Get a grip on performance limits
Measure your embedded system's timing to learn how it responds to interrupts.
Andrew Girson, InHand Electronics, Rockville, MD -- Test & Measurement World, 1/1/2001
Embedded systems rely on interrupts to tell a processor when something needs service. Often, the system's response time to an interrupt is critical to proper operations. To learn how well your embedded system responds to interrupts, you'll have to make your own timing measurements.
You may need to find the upper boundary of how fast your software can keep servicing a series of interrupts and then decide if that upper boundary is acceptable for your application. You have several options for making these measurements, with each requiring just one piece of test equipment - an oscilloscope, a PC with a counter-timer card, or a function generator.
Operating systems (OSs) typically contain interrupt service routines (ISRs) that notify the OS that a specific interrupt occurred. If the interrupt has a high priority, the OS will often store information about the currently executing thread's status and switch to a software thread called an interrupt service thread (IST). An IST services the device causing the interrupt. If the interrupt has a low priority, then the OS will wait until it completes its current thread before running the IST. The measurement I'll describe applies to high-priority interrupts only because you generally won't care how quickly an OS services low-priority interrupts.

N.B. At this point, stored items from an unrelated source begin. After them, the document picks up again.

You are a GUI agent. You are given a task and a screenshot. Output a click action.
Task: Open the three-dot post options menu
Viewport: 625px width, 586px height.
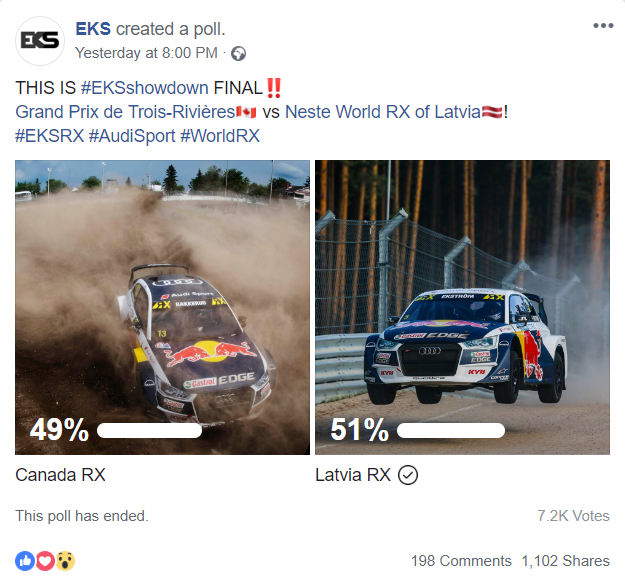click(603, 26)
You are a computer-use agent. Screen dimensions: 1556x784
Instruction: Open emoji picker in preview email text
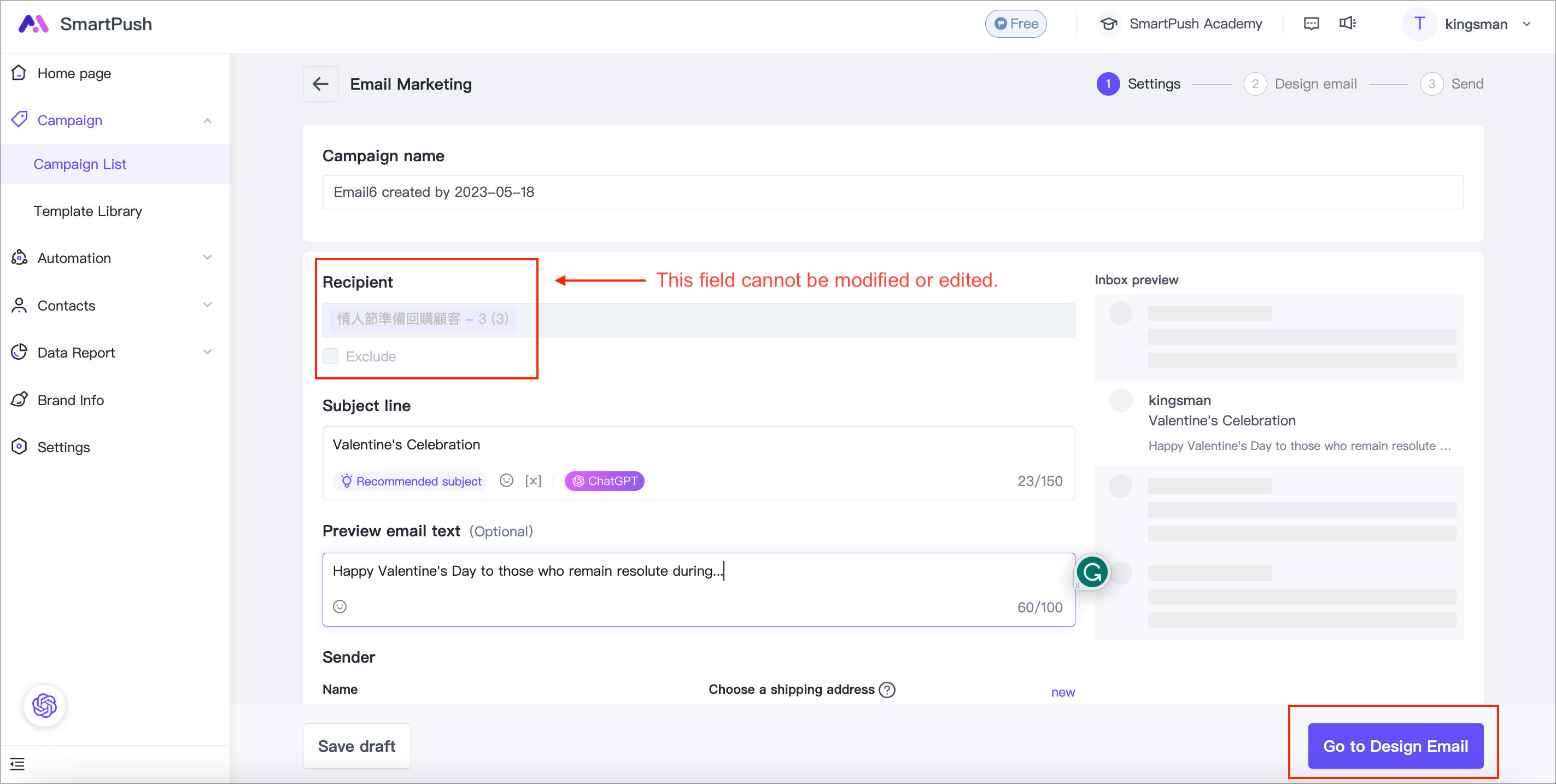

An embedded system's interrupt response time typically consists of three components. The sum of the three components is the overall response time of your embedded system from hardware interrupt to IST completion (assuming it has only one high-priority interrupt and thread). The components are:
1. The time between when a physical interrupt (such as a rising or falling edge on an interrupt pin) occurs and when the ISR begins to run. This period is generally known as the interrupt latency or hardware-interrupt latency.
2. The time between when the ISR begins to run and when the operating system switches tasks to the IST that services the interrupt. This period includes the time that the CPU spends inside the ISR plus the OS's task-switch latency, also known as scheduling latency or IST latency.
3. The time required for the high-priority IST to perform its tasks. This period is the one that is most under your control.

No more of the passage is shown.